(Word and element location data)
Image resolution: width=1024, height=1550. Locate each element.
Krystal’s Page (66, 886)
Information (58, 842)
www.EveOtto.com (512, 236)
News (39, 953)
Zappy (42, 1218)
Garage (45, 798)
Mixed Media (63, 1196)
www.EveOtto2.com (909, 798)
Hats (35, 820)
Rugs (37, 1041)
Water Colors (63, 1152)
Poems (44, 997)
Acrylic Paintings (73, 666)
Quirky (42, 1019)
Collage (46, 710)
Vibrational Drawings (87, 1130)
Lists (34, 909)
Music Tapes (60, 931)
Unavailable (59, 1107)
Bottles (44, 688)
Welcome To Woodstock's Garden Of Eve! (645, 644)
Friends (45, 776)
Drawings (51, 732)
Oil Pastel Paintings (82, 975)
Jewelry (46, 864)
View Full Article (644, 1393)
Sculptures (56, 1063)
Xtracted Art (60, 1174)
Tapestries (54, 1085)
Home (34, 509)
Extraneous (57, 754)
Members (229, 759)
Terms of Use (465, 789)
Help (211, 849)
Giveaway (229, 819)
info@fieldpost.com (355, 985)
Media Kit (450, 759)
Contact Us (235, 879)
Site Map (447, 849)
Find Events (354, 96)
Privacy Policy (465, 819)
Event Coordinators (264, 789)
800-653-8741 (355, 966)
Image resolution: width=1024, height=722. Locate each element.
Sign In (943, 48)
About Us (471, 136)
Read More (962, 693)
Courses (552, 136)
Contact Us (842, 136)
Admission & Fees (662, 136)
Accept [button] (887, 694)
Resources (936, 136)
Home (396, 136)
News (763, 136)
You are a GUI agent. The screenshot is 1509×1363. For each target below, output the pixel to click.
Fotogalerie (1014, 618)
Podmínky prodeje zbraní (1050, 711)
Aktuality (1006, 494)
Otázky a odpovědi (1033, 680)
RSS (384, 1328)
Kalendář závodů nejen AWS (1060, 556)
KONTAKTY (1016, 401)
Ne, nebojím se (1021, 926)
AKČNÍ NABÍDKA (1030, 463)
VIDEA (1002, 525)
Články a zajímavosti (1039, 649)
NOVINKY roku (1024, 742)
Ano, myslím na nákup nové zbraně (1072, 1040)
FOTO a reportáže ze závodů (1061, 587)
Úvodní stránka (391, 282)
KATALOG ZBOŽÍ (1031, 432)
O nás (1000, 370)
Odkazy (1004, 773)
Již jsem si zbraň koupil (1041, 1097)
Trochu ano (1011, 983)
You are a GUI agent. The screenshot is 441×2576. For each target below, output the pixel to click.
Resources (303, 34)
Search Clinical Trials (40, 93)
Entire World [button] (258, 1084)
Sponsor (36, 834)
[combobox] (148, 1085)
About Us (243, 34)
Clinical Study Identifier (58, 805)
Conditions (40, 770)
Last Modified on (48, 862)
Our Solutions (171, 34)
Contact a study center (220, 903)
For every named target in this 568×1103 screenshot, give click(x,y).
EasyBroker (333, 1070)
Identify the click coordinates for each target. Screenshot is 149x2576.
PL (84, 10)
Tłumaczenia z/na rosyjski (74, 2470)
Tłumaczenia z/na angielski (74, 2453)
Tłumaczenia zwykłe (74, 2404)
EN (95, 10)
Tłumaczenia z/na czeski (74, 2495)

* [Directive]: Rescale the coordinates in the stretch of rows from the line containing "Úvodní stránka (391, 282)" through the end of the rows by multiplying each one by 0.75 and rounding to whole numbers, with halves rounded up. Write out every line in that stretch again, leaving everything except those coordinate values unchanged.

* [Solution for this task]:
Úvodní stránka (293, 212)
KATALOG ZBOŽÍ (773, 324)
O nás (750, 278)
Odkazy (753, 580)
Již jsem si zbraň koupil (781, 823)
Trochu ano (758, 737)
You are a GUI agent. The screenshot is 441×2576. For each target below, output the pixel to click.
Resources (227, 26)
Search Clinical Trials (30, 70)
Entire World [button] (194, 813)
Sponsor (27, 626)
[combobox] (111, 814)
About Us (182, 26)
Clinical Study Identifier (44, 604)
Conditions (30, 578)
Last Modified on (36, 647)
Our Solutions (128, 26)
Contact a study center (165, 677)
For every named target in this 568×1103 screenshot, give click(x,y).
EasyBroker (250, 803)
Identify the click coordinates for each target. Screenshot is 149x2576.
PL (63, 8)
Tłumaczenia z/na rosyjski (56, 1853)
Tłumaczenia z/na angielski (56, 1840)
Tłumaczenia zwykłe (56, 1803)
EN (71, 8)
Tłumaczenia z/na czeski (56, 1871)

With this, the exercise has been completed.